EXERCISE PROMPT: Transcribe all of the entries below exactly. Leave out the pictures.

____

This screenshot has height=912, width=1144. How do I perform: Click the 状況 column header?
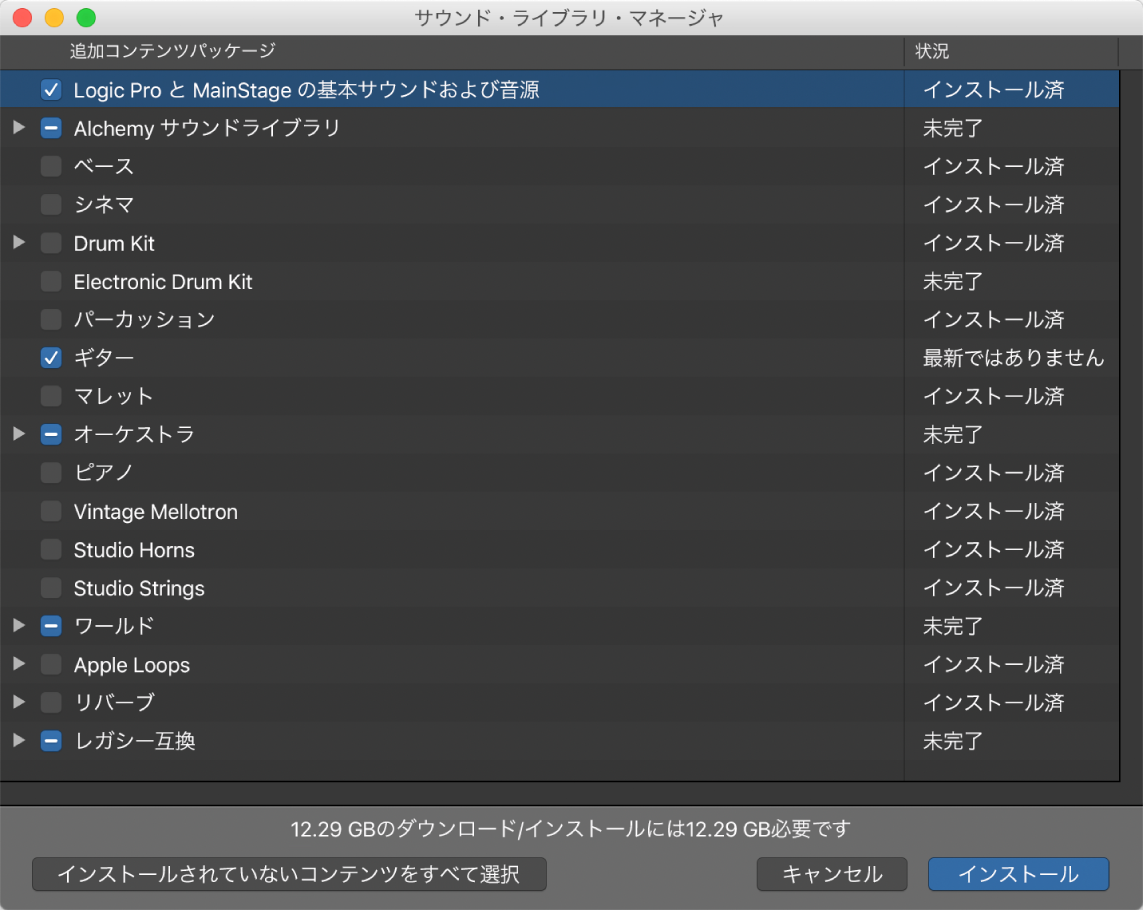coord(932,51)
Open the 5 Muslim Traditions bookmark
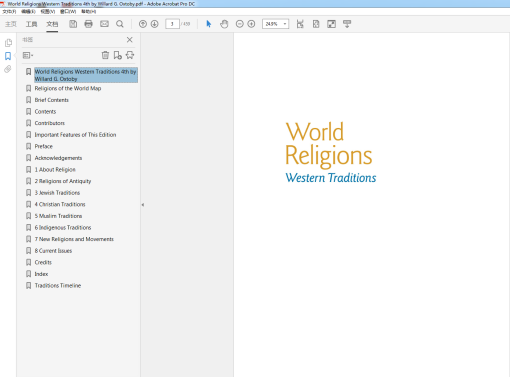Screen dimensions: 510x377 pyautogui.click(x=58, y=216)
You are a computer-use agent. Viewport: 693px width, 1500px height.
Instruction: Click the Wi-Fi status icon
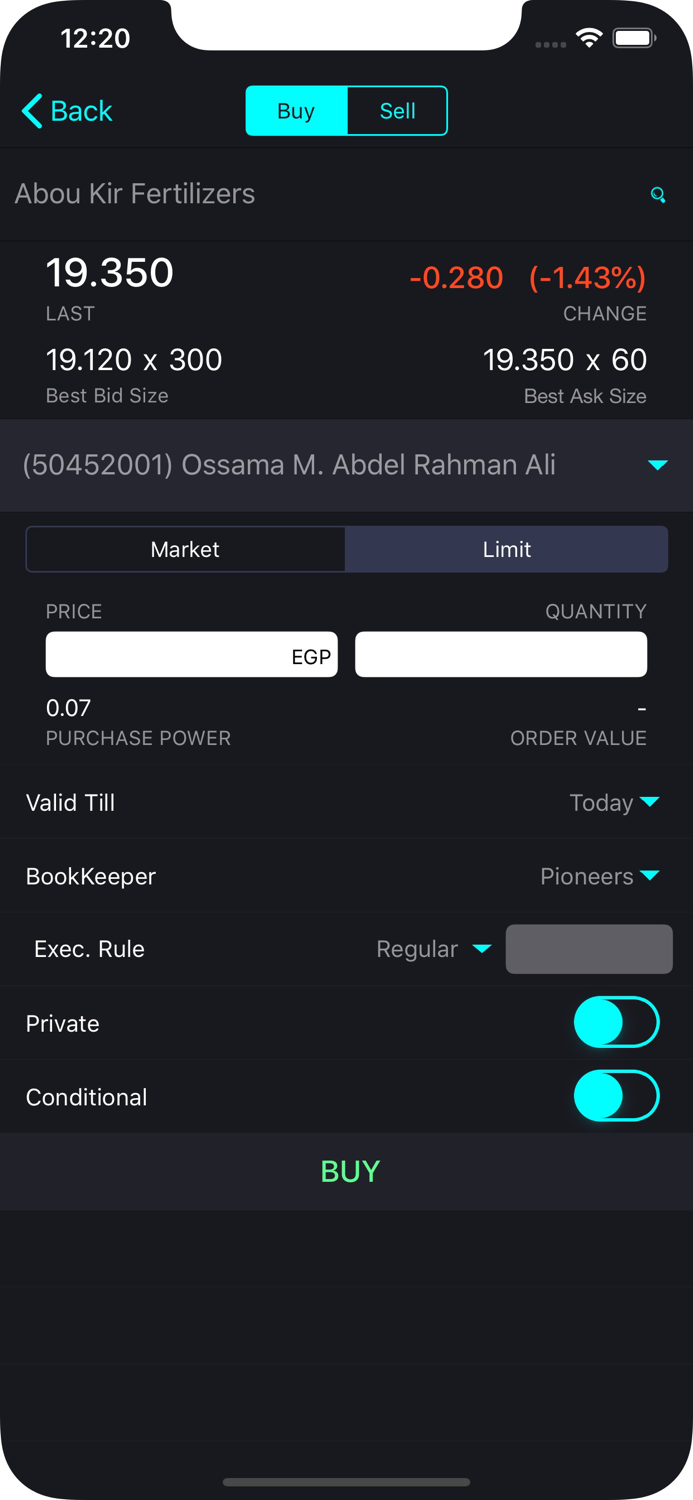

____

TASK ANSWER:
This screenshot has height=912, width=1144. How do I perform: Click the 状況 column header?
coord(932,51)
Open the 5 Muslim Traditions bookmark
Screen dimensions: 510x377 pyautogui.click(x=58, y=216)
You are a computer-use agent. Viewport: 693px width, 1500px height.
Instruction: Click the Wi-Fi status icon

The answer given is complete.